I can’t help but imagine how much less awkward it would have been if I’d had your ring when my teenage daughter, while hunting for “vintage” clothes, came across an old wig buried deep in my closet. She nonchalantly remarked that she’d found my cancer wig, at which point I nearly blew it by replying, “My wha—um, oh, riiigggghhhhht, my cancer wig.”

Whenever I’d undress in front of the mirror and see the jagged, red hip-to-hip scar, my breasts (which are positioned unusually high up for a woman nearing fifty) and the Dr. Frankenstein nipples fashioned from scar tissue, I’d have to think REALLY HARD to remember how I came to acquire all of these markings on my body.

Was I part of a government science experiment on how to build a better woman?

Did I sell my organs for cash to pay for an extension on my house?

Did I escape from a sex cult and forget that too?

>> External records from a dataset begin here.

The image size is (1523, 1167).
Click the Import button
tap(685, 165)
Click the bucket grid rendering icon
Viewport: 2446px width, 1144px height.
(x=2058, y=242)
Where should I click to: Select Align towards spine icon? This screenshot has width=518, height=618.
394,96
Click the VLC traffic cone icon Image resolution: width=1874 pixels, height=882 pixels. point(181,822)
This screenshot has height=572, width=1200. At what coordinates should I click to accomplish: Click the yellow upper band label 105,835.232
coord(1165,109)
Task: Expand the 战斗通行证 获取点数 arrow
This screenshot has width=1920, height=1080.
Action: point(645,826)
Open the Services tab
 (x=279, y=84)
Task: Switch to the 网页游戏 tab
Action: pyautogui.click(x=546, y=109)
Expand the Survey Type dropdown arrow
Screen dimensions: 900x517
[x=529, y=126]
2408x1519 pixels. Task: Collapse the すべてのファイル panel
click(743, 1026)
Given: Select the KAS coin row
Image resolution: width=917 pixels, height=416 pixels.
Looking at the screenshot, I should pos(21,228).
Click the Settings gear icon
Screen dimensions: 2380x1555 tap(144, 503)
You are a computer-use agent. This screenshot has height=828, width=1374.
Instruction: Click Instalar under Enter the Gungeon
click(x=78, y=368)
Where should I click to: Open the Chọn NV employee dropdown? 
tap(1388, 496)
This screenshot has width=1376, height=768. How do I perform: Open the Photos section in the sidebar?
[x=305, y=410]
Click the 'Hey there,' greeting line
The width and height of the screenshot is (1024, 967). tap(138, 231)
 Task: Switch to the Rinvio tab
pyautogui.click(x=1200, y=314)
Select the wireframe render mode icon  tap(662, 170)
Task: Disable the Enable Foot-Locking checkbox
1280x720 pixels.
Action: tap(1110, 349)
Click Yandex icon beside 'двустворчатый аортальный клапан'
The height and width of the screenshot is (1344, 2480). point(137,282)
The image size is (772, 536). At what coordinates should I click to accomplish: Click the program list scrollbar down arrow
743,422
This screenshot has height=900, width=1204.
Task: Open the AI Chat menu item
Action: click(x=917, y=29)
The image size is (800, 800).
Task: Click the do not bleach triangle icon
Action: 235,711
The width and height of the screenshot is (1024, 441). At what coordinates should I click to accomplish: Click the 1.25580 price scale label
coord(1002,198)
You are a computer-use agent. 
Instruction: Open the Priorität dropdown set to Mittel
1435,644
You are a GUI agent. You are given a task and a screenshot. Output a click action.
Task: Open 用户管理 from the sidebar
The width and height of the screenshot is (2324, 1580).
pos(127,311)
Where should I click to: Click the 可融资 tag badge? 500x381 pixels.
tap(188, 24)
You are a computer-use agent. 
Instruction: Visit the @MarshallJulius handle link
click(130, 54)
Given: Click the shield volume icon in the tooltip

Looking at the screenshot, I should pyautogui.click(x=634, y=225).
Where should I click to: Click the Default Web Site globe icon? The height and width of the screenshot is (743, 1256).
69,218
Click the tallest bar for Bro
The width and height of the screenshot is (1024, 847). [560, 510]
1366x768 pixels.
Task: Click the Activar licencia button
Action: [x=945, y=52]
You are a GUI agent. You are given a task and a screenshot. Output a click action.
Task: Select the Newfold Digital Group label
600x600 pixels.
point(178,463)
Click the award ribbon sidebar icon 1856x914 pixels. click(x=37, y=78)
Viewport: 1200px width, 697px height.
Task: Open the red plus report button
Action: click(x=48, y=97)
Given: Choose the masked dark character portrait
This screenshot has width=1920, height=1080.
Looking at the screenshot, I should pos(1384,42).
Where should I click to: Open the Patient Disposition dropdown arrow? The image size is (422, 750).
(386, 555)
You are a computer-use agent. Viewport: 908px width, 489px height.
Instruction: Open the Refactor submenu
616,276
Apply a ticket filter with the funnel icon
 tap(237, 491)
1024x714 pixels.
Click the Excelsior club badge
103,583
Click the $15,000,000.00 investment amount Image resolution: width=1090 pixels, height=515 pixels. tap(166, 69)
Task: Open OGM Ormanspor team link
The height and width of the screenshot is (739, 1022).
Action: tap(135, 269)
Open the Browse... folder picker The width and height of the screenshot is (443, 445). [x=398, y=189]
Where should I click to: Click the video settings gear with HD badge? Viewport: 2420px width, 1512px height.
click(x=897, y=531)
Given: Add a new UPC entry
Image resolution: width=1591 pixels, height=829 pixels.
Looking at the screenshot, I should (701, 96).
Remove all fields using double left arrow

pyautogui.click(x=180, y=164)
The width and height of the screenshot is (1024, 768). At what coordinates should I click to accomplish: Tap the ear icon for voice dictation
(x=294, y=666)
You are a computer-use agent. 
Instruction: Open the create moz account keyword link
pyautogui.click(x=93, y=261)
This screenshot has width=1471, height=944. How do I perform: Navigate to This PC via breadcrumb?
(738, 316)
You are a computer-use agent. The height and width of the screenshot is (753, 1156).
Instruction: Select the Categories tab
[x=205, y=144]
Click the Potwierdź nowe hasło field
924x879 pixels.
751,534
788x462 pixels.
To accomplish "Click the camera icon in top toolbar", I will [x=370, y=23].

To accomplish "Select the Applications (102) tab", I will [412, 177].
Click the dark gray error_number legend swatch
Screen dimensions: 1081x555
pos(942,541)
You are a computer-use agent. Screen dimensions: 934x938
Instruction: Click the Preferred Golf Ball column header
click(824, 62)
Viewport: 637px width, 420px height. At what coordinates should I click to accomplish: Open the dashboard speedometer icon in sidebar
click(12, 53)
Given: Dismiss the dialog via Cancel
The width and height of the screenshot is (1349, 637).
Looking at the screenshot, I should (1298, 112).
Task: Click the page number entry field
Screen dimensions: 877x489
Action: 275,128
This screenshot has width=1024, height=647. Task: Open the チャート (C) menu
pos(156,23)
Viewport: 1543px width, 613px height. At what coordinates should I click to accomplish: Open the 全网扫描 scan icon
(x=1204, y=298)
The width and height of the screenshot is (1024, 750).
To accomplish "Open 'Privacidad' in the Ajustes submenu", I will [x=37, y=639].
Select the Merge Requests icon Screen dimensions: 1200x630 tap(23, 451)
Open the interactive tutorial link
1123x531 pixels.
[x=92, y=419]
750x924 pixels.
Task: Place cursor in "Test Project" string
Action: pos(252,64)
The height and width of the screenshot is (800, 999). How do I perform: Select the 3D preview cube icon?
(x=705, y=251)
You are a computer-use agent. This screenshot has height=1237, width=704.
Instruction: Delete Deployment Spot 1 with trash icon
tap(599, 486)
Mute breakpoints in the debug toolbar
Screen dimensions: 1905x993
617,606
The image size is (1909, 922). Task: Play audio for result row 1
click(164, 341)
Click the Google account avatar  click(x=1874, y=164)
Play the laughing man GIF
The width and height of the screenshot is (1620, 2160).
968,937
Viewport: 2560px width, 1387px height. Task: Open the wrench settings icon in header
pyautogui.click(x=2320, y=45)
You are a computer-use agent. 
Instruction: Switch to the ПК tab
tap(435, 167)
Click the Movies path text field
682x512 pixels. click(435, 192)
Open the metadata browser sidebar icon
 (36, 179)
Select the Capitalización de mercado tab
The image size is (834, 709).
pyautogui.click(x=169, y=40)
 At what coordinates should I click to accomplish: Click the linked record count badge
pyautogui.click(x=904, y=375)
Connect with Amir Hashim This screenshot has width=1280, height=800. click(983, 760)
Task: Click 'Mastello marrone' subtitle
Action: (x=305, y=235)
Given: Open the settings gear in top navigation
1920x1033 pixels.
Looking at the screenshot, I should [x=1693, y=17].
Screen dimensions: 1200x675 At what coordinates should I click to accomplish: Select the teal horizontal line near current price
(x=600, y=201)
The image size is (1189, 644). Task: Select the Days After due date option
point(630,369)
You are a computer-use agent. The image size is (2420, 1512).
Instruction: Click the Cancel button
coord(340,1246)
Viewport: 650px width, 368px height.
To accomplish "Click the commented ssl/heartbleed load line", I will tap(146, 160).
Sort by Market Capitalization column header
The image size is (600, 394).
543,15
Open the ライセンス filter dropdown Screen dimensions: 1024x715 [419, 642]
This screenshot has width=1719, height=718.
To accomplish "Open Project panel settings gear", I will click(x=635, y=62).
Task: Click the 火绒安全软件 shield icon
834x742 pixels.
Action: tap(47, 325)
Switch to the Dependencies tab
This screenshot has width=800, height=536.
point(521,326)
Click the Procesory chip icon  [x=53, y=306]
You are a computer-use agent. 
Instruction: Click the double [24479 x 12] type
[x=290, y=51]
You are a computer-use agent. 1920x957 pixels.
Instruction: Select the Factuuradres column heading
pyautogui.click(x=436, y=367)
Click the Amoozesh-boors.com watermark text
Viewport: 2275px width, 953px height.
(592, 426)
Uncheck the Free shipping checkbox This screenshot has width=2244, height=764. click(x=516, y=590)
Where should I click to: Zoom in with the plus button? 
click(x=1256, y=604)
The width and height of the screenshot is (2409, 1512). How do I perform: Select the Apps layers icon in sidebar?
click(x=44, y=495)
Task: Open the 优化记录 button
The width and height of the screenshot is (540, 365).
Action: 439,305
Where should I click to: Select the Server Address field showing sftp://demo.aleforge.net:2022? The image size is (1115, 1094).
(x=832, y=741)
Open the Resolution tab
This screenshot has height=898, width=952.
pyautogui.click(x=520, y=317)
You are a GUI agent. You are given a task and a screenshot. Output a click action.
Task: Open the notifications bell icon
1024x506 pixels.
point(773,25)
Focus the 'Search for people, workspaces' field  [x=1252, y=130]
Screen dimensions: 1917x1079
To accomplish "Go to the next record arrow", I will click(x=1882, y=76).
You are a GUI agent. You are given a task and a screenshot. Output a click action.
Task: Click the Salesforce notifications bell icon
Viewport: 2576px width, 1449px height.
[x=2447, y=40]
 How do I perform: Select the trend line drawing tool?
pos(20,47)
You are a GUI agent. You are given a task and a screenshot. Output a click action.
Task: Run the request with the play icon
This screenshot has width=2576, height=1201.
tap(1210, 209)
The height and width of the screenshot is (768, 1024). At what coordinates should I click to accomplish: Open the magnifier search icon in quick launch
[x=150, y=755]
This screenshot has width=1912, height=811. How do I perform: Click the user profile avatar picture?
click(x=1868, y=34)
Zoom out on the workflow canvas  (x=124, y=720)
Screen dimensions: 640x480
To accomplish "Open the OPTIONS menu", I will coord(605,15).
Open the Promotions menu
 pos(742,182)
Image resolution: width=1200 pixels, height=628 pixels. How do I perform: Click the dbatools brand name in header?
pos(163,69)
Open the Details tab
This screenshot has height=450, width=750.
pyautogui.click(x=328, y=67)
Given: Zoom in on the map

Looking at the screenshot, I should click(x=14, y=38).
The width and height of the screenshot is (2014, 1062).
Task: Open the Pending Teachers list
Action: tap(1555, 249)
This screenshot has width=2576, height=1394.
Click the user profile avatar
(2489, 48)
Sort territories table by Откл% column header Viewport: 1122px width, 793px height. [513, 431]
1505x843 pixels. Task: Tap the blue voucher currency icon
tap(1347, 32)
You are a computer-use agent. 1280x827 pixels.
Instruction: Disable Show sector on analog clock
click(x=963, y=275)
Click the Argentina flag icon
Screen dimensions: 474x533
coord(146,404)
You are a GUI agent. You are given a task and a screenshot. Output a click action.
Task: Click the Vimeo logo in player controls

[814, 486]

But that was all before the blessed day that the algorithm fairies, in their infinite wisdom, sent your cancer-remembering jewelry my way. I absolutely cannot wait for UPS to deliver my new lease on life.

Who would have thought that a delicate wisp of gold set with a pink stone (because breast cancer, wink, wink!) could have served as a visual shot of Ginkgo biloba?

It’s so simple, I can’t believe I hadn’t thought of it myself! (Or maybe I did and just forgot.)

Although I’m sure you have only the most altruistic of intentions, I think the market for your cancer-tastic ring is somewhat limited, and you’re leaving money on the table; after all, men get cancer too, and it’s a well-known fact, established by the mom-blogger community, that men can be rather forgetful.

Perhaps you might expand your line to include rings that help people remember they survived being evicted during the financial meltdown of 2008, walked in on their spouse sleeping with the Amazon delivery person, or got canceled on Twitter!

Thanks, Tiffany & Co., for this brilliant and life-altering product. I’m a lucky lady indeed—and not only because I didn’t die from my breast cancer. Oh, will you just look at me, remembering! Merely ordering your ring is already enhancing my cognitive abilities.